New Zealand Experience
Successive surveys carried out since 1972 in New Zealand showed widely different prevalence of hepatitis B infections: 10 per cent in the Maori (native NZ population), but less than 1 per cent in the non Maori, according to the New Zealand Department of Health in the Autumn 1988 Health Quarterly Magazine. With the advent of more accurate diagnostic tests in 1980 for use in surveys, it was shown in one survey by the New Zealand Department of Health that the hepatitis B carrier rate was 5.8 per cent in pregnant Maori women and 0.9 per cent in pregnant non Maori women.
In February 1988, according to its health department, New Zealand embarked on "the most extensive national immunization programme against hepatitis B in the world".
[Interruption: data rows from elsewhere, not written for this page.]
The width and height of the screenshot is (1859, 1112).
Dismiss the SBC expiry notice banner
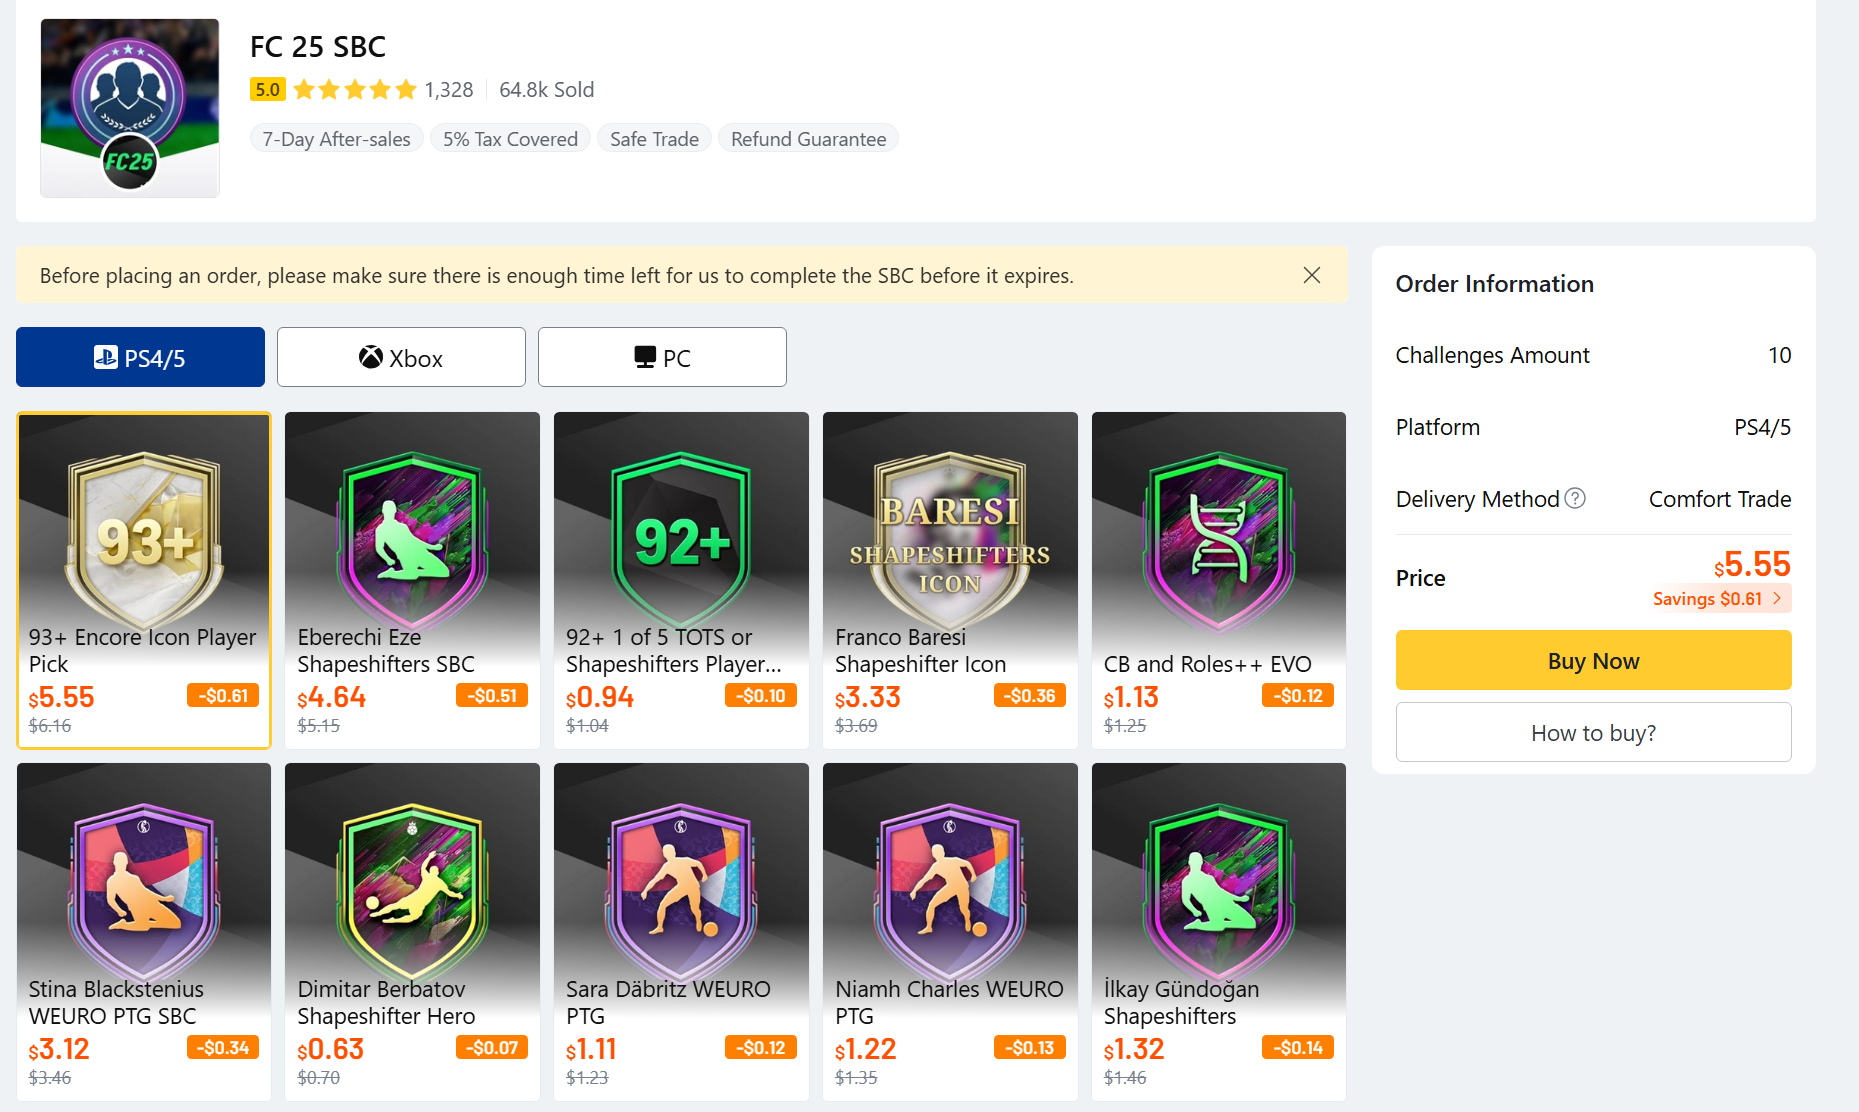tap(1312, 275)
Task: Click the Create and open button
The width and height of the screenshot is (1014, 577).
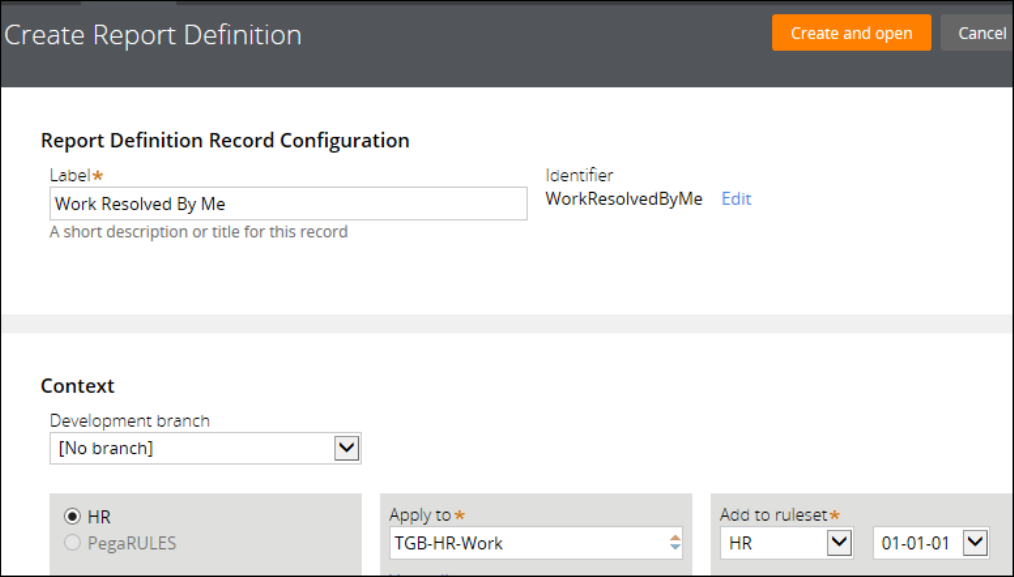Action: (851, 33)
Three months later, the Hamilton Department of Health in Wellington faxed to hepatitis B coordinators in all area health boards an urgent message from the principal medical officer:
"We have received approximately 10 reports of anaphylactoid [allergic life threatening shock] reactions occurring in children receiving hepatitis B vaccine. This is. . . a matter of considerable concern. . . Professor Ralph Edwards [of the Otago Medical School in Dunedin, New Zealand, chief medical assessor for adverse events]. . . reports 14 similar reactions. . . . since 1985 in Australia and he feels sure that the potential for severe allergic response exists. Accordingly. . . the following policy should be adhered to . . . (1) for children who have developed vaccine related urticaria [hives] alone it is recommended that subsequent vaccinations be given in a hospital setting. . . (2) If the allergic response includes ANAPHYLACTIC SHOCK, HYPOTENSION [sudden drop in blood pressure], BRONCHOSPASM or true ANGIONEUROTIC OEDEMA [ life threatening fluid swelling ], then it is considered that any further vaccination is absolutely contraindicated. It is felt that for the above conditions to be classified as vaccine related, the onset of symptoms should be within 12 hours after an injection of hepatitis B vaccine."